Select Vedantu - A High-Class Knowledge Hub as your Learning Partner!

At Vedantu, we house some of the most efficient subject experts who have been teaching students for more than a decade now. They have mastered their respective subjects and have drafted the Principle of Mathematical Induction Class 11 Notes PDF with utmost care and perfection.

These revision notes have all the necessary details and explanation required to ace thee exams. You can go through these Mathematical Induction Notes and take note of the shortcut techniques and formulas listed in them which will, in turn, help you to solve the sums faster. Also, you can recall the critical pointers from here too.

FAQs on Mathematical Induction Class 11 Notes CBSE Maths Chapter 4 [Free PDF Download]

1. What are the principles of mathematical induction?

Deduction and Induction are the two principles of Mathematical Induction. In deduction, you are required to deduce or derive a particular statement or information from the facts or statements provided to you. Basically, it means generalization of specific instances. It is almost like deciphering the required information from the data. In Induction, you will be given statements that signify specific instances. From those statements, you are likely to draw conclusions related to generalisations.

2. Why are Revision Notes of Chapter 4 of Class 11 Maths important?

The Revision Notes of Class 11 Maths Chapter 4 cover all the important concepts related to mathematical induction and deduction. Each topic provided in these notes is designed as per the CBSE guidelines to make the students gain knowledge on the core concepts. The format of these notes is very well designed in such a way that students get a clear understanding of all the topics related to the principle of induction. These well-structured resources provided free of cost by Vedantu are very useful to increase the accuracy of answers. Students must refer to these notes regularly as it will help them to gain confidence to score high marks in exams.

3. How can I prepare for the Chapter 4-Principle of Mathematical Induction on my own?

The most crucial aspect of studying a subject like Mathematics is to be clear with the basics. You can, thus, work hard and work smartly to understand the basic concept of the chapter on your own. You can start by getting a basic idea of the chapter either through the videos available online or going through the chapter. Once you are familiar with the concept and the content of the chapter, read it thoroughly. Write down important concepts and formulas as well as practice the examples to understand the concept better. Practice the given exercises, learn from your mistakes and then practice again.

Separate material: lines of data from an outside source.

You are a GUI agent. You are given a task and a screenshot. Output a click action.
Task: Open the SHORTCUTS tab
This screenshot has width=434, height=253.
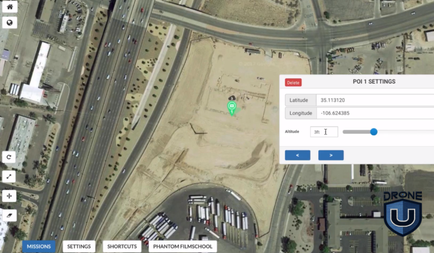(x=122, y=246)
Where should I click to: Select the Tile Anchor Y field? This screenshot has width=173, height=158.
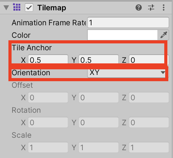(99, 60)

4. Is there any need to practice extra questions of Chapter 4 of Class 11 Maths and is 1 day enough to complete studying the entire chapter?

There is no need to practice questions of Chapter 4 (Principle of Mathematical Induction) of Class 11 Maths from resources other than the NCERT books. The NCERT textbook questions and Exemplar questions as well as examples from the book are highly sufficient to practice. It depends on the student to practice extra questions or not. It is not compulsory. One day isn’t enough for the students to complete the entire Chapter 4 of Class 11 Maths. A minimum of 3-4 days is required to complete this chapter if they spend 1-2 hours per day practising.

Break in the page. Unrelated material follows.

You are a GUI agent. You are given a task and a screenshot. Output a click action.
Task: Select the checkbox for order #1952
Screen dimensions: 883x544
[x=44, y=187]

5. What are the important topics covered in Class 11 Maths Chapter 4 and how many questions are provided?

Basic terms and definitions related to the principle of mathematical induction are covered in these solutions. These solutions briefly introduce the students to deductive reasoning along with the principle of mathematical induction and motivation. To make the students easily relate to the concept, topics are explained with the help of examples. There are 24 questions provided in the NCERT book which will provide you with all the concepts required to study this topic.  To know more students can refer to the vedantu app.